Wide Binaries
Self-Eliminating — Pending External Adjudication (2026)Wide binary star systems — two stars orbiting each other at separations of thousands of AU — provide one of the cleanest tests of gravity in the low-acceleration regime. Synchronism makes a specific, testable prediction about these systems that differs from both Newtonian gravity and standard MOND.
Why Wide Binaries?
At separations greater than ~104 AU (roughly 0.05 parsecs), the gravitational acceleration between two stars drops below a₀ ≈ 1.2 × 10−10m/s². In Newtonian gravity, nothing special happens. In MOND, orbital velocities should be higher than Newtonian predictions. The anomaly — if it exists — should be visible in the orbital dynamics.

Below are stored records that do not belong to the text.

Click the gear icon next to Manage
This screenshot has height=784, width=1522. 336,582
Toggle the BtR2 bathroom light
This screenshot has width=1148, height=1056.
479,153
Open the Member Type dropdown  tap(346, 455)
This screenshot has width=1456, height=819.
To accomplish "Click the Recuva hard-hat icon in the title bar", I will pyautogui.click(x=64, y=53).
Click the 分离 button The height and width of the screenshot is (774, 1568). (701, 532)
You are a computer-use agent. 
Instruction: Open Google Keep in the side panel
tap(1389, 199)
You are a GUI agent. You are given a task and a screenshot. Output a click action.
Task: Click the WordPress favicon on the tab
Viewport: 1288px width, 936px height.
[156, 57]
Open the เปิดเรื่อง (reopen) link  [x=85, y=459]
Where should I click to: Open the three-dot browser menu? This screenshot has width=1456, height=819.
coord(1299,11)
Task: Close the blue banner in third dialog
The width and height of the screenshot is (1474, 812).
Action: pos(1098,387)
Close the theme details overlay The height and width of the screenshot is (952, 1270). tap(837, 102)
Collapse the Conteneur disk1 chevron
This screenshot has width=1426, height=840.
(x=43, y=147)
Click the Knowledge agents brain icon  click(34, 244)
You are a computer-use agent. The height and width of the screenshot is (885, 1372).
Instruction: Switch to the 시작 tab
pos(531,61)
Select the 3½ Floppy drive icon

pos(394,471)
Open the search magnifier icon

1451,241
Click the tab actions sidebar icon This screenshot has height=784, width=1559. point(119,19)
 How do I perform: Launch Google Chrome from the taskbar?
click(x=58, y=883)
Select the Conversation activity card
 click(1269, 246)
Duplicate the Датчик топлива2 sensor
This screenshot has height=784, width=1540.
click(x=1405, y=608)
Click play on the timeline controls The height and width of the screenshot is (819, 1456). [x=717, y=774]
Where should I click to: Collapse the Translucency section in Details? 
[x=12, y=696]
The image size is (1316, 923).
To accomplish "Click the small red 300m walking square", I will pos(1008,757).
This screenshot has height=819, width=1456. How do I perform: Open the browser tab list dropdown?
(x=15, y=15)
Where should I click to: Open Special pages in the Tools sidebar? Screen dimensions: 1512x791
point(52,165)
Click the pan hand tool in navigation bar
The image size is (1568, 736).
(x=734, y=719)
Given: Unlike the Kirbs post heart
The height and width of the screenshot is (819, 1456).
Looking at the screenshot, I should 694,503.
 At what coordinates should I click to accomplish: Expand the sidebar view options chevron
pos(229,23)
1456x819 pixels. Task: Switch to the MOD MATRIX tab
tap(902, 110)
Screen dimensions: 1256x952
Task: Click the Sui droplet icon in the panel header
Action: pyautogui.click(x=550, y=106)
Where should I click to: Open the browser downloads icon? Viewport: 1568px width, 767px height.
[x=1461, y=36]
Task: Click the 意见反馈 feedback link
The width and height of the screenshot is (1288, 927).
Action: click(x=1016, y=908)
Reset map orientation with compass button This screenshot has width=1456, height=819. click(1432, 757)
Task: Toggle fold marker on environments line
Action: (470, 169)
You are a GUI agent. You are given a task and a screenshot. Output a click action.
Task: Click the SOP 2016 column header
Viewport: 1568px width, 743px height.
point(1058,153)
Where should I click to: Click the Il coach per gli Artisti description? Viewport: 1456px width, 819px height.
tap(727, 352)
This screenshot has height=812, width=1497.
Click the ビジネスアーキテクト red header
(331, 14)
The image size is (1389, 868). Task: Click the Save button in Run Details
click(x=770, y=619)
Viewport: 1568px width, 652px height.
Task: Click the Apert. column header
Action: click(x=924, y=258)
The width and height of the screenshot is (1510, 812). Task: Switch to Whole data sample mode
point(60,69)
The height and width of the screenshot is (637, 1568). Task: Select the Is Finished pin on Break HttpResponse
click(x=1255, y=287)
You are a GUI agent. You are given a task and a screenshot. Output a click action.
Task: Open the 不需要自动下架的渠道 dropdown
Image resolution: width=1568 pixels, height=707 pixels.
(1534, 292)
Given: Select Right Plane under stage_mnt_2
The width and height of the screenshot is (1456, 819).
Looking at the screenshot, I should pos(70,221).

The beauty of wide binaries is simplicity: two gravitating masses, no dark matter halo ambiguity, no complex baryonic physics. It is the closest thing to a clean two-body test of modified gravity.
Synchronism's Prediction
Standard MOND predicts the same anomaly regardless of where the binary system is located. Synchronism predicts something different:
Density-Dependent Anomaly
The wide binary anomaly should depend on local environment density. Binaries in dense stellar neighborhoods (near the Galactic plane, in open clusters) should show a weaker anomaly than binaries in low-density environments (high Galactic latitude, far from molecular clouds).
This follows directly from the coherence function: higher ambient density shifts ρcrit, altering the acceleration threshold at which modified dynamics appear. In dense environments, the external coherence field “masks” the low-acceleration effects.
Predicted amplitude: In the clean within-250-pc Gaia sample, C(ρ) predicts only 0.05–0.4% velocity deviation from Newtonian dynamics — because the C(ρ) prediction for wide binaries is effectively the Newtonian null (g_eff ≈ g_N at the relevant densities). This is ~80× below Gaia DR3 wide-binary systematics. Cf. MOND prediction: ~18% velocity enhancement. The amplitude difference is fundamental, not instrumental.
The Data
The European Space Agency's Gaia mission (Data Release 3) provides the necessary measurements: positions, proper motions, parallaxes, and radial velocities for over a billion stars. From this, wide binary candidates can be identified and their orbital dynamics characterized. Gaia Archive (ESA) →
Feasibility Kill — Signal Below Gaia Systematics
Current Observational Status (updated 2026-06-23)
The wide-binary debate escalated in 2026. The earlier dispute (sample selection, contamination, statistical cuts) has been superseded by a sharper disagreement:
- Chae et al. 2026 (arXiv:2601.21728): Enlarged RV+speckle-vetted sample of 36 binaries → 4.9σ boost with γ_boost ≈ 1.6 — consistent with MOND.
- Saad & Ting 2026 (arXiv:2603.11015): Reanalyzed the same 36 binaries from Chae et al. 2026 using a hierarchical semi-major-axis fit (replacing geometric deprojection) → γ = 1.12 ± 0.25, Newton-consistent at 0.4σ. The entire anomaly lives in one modeling assumption (orbital deprojection prior).
- Prior generation (2023–2024): Banik et al. (2024), Pittordis & Sutherland (2023), Saurabh & Desmond (2024) all Newtonian-consistent with different cuts.
- Hernandez (2023–2024): Anomalies in projected-velocity statistics; methodology disputed.
Why This Test Cannot Be Decisive (As Currently Formulated)
If anomaly confirmed (Chae wins)
C(ρ) predicts the Newtonian null — so a confirmed MOND-scale anomaly would refute C(ρ) (it predicts ~0.05–0.4%, not ~18%). The “kill branch” fires with existing data if Chae's deprojection approach is vindicated.
If null confirmed (Banik wins)
C(ρ) survives — but degenerately with Newton. The predicted signal (0.05–0.4%) sits 80× below Gaia DR3 systematics, so there is no measurement that selects Synchronism over Newton.